* RECORDS FOR THIS TASK
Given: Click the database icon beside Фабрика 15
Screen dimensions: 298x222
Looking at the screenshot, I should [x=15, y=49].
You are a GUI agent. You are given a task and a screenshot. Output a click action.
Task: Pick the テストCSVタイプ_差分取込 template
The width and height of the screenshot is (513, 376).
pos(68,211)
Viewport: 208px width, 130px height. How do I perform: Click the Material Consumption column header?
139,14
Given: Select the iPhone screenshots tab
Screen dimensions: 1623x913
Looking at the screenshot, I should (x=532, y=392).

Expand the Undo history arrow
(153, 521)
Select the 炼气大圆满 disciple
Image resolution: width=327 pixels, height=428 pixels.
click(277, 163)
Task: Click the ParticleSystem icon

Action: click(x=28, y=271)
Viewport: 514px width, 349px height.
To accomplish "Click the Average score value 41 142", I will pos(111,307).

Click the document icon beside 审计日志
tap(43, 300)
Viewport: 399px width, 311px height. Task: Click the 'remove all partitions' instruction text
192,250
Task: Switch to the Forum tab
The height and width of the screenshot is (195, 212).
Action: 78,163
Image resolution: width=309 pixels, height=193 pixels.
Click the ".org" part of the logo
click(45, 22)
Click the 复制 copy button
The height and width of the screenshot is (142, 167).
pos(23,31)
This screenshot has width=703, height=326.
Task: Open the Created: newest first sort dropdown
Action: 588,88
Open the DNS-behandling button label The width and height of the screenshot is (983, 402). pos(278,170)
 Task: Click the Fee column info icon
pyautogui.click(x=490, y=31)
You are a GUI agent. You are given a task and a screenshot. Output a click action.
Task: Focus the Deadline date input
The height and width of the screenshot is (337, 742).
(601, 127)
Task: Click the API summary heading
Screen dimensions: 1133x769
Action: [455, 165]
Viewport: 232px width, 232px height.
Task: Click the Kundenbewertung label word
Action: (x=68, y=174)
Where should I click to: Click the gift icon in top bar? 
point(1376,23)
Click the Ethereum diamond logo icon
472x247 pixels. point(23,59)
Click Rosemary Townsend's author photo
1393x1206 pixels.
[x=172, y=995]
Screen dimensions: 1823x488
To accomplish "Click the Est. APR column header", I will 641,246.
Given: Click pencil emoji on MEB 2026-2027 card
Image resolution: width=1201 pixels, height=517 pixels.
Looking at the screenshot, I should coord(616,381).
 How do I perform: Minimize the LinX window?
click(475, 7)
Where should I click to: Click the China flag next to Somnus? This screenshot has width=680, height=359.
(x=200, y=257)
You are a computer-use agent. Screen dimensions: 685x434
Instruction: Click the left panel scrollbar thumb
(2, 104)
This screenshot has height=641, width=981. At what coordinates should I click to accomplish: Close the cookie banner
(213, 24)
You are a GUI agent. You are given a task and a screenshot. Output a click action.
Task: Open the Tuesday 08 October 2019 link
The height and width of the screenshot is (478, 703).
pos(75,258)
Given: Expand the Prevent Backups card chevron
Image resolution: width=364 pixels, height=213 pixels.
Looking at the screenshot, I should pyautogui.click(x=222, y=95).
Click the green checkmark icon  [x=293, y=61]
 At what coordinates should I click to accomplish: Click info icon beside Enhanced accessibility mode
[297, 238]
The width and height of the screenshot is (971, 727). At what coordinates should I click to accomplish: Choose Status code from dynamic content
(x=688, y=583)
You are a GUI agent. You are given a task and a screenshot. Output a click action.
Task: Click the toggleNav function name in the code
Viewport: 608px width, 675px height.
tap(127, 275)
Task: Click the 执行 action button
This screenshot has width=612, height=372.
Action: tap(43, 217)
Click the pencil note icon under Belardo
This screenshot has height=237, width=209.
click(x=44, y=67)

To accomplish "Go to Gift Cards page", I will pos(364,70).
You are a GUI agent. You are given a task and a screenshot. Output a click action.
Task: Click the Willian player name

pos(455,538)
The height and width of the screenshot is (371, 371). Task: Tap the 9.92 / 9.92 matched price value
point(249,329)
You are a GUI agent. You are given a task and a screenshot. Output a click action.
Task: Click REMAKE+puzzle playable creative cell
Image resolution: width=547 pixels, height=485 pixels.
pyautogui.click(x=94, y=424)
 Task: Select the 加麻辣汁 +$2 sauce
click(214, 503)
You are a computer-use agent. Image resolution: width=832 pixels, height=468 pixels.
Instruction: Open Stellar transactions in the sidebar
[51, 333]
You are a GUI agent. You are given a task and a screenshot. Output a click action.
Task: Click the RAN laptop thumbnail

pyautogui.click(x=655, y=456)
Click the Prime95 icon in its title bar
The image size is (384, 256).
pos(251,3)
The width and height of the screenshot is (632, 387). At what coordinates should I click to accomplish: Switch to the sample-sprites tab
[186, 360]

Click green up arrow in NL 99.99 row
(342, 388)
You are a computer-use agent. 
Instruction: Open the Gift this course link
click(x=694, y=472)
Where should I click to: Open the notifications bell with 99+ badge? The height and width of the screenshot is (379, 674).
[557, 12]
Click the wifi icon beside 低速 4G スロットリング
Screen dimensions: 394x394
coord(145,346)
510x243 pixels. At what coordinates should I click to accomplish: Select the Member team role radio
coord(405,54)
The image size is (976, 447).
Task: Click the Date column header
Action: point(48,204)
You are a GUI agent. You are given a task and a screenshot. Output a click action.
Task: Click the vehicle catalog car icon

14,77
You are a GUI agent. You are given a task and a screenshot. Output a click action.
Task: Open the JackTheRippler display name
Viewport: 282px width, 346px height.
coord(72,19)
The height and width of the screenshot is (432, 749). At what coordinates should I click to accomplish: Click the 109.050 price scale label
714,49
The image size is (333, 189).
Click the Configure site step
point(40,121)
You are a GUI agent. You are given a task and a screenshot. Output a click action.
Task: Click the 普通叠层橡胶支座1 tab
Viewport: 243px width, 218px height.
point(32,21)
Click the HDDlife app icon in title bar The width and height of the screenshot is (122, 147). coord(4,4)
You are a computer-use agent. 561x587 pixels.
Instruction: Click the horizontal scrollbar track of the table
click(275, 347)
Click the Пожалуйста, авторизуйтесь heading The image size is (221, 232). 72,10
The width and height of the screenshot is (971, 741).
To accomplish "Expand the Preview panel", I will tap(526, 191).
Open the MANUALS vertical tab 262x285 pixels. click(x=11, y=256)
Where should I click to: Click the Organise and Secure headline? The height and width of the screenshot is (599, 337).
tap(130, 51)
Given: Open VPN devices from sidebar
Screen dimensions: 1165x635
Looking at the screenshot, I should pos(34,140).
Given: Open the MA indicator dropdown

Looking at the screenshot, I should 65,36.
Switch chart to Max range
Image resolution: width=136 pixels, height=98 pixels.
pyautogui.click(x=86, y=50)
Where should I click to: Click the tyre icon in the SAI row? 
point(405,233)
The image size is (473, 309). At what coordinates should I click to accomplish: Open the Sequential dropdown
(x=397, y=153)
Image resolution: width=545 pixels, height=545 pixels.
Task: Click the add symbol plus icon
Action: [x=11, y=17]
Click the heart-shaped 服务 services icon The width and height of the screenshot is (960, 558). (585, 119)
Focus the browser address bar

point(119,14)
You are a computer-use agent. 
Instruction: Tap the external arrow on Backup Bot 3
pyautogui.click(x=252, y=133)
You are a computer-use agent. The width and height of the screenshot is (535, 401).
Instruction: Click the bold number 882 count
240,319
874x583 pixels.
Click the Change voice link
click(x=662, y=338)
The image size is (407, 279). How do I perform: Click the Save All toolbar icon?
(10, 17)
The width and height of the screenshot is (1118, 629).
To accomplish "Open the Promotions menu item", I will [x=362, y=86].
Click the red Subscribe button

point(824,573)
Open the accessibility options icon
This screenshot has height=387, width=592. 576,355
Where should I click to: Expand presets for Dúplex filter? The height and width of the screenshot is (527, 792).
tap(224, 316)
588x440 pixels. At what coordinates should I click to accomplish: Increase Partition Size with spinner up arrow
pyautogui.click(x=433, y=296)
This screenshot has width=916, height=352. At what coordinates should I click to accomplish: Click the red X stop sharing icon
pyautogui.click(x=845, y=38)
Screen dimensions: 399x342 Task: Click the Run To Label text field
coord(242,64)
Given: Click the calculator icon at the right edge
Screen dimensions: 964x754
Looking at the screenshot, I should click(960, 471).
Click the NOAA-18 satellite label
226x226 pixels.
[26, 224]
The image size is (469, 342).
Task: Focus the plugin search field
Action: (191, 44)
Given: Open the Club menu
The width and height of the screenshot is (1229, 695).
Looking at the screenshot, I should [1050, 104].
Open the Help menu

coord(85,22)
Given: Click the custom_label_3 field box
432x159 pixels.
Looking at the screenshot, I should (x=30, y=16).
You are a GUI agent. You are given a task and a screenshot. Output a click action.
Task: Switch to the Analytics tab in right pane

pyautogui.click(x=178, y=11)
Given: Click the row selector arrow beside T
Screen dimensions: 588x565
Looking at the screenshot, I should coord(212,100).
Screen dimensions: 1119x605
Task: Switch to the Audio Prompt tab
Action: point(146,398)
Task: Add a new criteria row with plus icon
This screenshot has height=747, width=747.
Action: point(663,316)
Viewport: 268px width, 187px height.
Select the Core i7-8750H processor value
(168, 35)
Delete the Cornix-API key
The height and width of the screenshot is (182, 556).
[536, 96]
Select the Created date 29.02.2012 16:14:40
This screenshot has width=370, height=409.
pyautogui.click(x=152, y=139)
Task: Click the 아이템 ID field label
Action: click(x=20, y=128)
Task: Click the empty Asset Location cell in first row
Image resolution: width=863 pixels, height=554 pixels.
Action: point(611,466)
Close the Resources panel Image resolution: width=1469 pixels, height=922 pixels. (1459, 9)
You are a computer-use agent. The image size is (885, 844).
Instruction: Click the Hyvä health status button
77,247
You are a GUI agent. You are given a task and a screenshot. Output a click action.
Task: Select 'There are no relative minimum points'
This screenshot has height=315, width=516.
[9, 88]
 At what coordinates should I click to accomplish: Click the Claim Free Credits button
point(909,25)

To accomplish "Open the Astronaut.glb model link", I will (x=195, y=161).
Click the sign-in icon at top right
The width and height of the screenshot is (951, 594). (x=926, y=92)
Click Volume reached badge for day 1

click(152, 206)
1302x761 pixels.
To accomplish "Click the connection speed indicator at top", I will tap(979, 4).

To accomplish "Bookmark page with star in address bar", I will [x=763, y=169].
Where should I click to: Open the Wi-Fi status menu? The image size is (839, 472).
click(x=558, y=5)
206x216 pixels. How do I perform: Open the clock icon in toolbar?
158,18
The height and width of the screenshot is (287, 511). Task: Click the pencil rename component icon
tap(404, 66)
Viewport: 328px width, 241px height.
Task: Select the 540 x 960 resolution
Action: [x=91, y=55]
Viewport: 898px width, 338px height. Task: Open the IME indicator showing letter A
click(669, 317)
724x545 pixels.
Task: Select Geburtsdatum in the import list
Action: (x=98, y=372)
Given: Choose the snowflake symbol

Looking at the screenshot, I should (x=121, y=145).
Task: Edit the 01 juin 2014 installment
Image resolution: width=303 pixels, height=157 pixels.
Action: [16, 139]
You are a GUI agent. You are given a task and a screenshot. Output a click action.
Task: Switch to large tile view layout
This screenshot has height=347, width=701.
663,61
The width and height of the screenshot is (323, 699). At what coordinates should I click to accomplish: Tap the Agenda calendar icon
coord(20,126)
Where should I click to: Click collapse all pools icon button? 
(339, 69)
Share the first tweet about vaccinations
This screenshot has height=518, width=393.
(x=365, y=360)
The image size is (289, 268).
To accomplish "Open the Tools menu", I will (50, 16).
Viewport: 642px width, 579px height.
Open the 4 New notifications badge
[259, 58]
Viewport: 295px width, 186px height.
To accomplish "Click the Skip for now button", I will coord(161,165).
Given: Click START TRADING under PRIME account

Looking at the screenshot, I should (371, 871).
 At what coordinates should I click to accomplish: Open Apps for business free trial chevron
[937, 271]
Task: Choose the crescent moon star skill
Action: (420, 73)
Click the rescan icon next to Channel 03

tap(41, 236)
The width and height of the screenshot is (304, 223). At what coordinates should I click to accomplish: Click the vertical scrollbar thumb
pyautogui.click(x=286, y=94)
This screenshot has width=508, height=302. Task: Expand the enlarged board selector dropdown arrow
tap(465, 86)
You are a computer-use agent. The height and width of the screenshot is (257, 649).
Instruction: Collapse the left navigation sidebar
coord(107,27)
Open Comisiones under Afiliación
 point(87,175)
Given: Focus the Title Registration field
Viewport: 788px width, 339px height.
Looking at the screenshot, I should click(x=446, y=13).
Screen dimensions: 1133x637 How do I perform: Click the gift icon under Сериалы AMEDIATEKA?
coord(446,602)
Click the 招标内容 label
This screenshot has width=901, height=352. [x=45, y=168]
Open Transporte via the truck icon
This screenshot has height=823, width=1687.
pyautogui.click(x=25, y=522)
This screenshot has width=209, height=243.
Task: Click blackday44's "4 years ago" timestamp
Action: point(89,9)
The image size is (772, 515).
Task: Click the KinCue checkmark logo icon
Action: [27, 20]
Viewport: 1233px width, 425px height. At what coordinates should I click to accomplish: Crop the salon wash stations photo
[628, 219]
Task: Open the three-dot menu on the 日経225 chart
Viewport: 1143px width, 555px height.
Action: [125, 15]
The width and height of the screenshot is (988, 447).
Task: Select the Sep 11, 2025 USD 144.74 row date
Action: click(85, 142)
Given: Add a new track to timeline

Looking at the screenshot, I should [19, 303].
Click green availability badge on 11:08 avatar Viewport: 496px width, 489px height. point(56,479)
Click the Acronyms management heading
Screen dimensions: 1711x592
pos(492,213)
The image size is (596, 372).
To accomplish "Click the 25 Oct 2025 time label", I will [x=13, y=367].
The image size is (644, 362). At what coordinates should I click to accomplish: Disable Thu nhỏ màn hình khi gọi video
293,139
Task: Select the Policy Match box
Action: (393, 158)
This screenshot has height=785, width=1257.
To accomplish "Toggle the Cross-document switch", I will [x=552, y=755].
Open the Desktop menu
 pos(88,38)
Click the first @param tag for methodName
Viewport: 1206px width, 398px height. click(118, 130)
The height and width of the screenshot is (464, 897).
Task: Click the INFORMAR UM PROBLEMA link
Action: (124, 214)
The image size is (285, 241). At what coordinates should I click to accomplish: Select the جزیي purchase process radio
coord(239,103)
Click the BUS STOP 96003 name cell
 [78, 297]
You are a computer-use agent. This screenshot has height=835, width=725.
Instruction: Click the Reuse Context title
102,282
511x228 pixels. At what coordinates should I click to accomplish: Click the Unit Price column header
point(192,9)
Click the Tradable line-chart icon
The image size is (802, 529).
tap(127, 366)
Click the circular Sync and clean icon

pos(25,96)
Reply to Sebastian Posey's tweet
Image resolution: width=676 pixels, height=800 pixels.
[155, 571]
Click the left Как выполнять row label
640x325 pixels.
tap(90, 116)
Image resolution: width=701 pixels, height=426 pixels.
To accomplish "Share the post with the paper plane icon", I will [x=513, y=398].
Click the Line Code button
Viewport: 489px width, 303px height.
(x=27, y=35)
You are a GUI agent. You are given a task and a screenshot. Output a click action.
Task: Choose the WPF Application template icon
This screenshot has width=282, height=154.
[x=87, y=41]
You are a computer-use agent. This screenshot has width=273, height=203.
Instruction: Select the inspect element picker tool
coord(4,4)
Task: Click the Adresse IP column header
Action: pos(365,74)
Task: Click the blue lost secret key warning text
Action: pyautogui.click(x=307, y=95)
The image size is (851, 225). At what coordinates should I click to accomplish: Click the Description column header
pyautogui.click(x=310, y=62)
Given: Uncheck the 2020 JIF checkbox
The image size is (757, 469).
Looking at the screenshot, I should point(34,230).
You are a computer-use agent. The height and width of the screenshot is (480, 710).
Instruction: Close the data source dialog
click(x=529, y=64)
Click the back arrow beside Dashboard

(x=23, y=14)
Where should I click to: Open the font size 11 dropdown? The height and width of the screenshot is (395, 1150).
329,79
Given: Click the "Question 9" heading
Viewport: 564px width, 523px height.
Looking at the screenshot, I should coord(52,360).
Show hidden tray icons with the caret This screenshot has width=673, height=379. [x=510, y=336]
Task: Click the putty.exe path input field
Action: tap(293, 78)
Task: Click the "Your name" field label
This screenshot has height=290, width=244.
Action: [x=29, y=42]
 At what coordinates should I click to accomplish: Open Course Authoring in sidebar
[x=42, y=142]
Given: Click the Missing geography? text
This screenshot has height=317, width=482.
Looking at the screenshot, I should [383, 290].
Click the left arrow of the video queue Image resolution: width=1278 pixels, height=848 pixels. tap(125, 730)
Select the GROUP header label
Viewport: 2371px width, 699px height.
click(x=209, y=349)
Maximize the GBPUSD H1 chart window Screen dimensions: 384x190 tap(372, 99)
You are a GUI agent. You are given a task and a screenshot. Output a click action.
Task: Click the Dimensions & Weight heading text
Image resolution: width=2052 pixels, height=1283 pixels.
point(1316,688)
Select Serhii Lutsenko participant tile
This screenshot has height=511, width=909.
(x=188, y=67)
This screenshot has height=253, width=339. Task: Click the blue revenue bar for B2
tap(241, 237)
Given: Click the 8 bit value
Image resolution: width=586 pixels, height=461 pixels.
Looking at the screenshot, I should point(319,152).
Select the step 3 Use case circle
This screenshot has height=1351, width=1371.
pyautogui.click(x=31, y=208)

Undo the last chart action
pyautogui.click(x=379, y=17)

* WHAT THIS TASK INVOLVES
Report every line in the listing that holds the word "computer".

* RESPONSE
You are a computer-use agent. Screen dimensions: 685x434
You are a computer-use agent. Image resolution: width=832 pixels, height=468 pixels.
You are a computer-use agent. 
You are a computer-use agent. 561x587 pixels.
You are a computer-use agent. 
You are a computer-use agent. The width and height of the screenshot is (535, 401).
You are a computer-use agent. The image size is (885, 844).
You are a computer-use agent. The height and width of the screenshot is (257, 649).
You are a computer-use agent. This screenshot has height=835, width=725.
You are a computer-use agent. This screenshot has width=273, height=203.
You are a computer-use agent. The height and width of the screenshot is (480, 710).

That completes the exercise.